WHAT THIS TASK INVOLVES:
Look through the data below and return each line where "Toggle" appears.

SOURCE INFORMATION:

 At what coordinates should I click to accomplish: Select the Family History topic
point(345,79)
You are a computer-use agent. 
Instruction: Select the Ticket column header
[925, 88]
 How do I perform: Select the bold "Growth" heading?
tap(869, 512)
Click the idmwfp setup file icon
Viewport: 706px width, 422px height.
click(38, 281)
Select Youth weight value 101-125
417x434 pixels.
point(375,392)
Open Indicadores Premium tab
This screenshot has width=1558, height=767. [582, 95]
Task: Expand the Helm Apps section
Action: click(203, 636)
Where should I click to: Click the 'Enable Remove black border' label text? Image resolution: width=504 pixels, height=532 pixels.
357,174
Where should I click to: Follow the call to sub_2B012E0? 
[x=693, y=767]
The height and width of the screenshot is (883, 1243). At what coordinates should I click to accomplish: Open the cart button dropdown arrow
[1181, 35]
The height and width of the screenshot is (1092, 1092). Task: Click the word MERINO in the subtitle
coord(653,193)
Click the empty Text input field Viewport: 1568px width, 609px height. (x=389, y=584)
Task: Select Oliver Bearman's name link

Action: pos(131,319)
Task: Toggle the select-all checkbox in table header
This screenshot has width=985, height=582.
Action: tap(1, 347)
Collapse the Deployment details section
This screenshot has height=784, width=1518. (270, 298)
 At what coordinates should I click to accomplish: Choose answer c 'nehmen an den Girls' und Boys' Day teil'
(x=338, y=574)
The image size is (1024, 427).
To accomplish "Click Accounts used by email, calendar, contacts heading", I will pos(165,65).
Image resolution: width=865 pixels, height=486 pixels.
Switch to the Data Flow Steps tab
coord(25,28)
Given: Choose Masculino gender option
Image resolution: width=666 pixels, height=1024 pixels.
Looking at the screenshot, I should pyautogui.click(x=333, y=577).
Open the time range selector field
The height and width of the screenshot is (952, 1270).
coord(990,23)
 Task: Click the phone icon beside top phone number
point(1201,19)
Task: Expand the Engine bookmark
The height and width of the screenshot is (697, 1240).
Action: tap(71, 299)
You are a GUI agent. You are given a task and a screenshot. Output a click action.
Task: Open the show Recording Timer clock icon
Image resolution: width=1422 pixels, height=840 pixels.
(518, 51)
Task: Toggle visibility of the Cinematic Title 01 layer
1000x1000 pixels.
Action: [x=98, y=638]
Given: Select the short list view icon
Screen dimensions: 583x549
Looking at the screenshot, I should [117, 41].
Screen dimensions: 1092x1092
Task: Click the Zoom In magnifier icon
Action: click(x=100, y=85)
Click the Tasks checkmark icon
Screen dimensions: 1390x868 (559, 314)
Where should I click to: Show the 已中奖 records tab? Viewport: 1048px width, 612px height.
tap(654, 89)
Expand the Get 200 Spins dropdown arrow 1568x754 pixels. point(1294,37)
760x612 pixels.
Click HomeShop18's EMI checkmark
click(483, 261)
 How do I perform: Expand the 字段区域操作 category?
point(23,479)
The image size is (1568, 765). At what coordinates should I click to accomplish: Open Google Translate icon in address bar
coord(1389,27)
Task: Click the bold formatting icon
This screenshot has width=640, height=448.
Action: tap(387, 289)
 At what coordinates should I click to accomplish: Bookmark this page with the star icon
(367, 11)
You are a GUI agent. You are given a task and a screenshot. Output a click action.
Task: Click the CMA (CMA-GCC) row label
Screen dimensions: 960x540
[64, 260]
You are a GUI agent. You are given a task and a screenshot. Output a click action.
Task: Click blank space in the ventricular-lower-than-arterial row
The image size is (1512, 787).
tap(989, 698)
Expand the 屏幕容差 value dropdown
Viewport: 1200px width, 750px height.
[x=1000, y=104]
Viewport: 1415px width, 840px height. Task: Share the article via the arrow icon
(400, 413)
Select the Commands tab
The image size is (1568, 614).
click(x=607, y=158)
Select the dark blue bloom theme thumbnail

COMPLETED EXERCISE:
Task: Toggle the select-all checkbox in table header
Task: Toggle visibility of the Cinematic Title 01 layer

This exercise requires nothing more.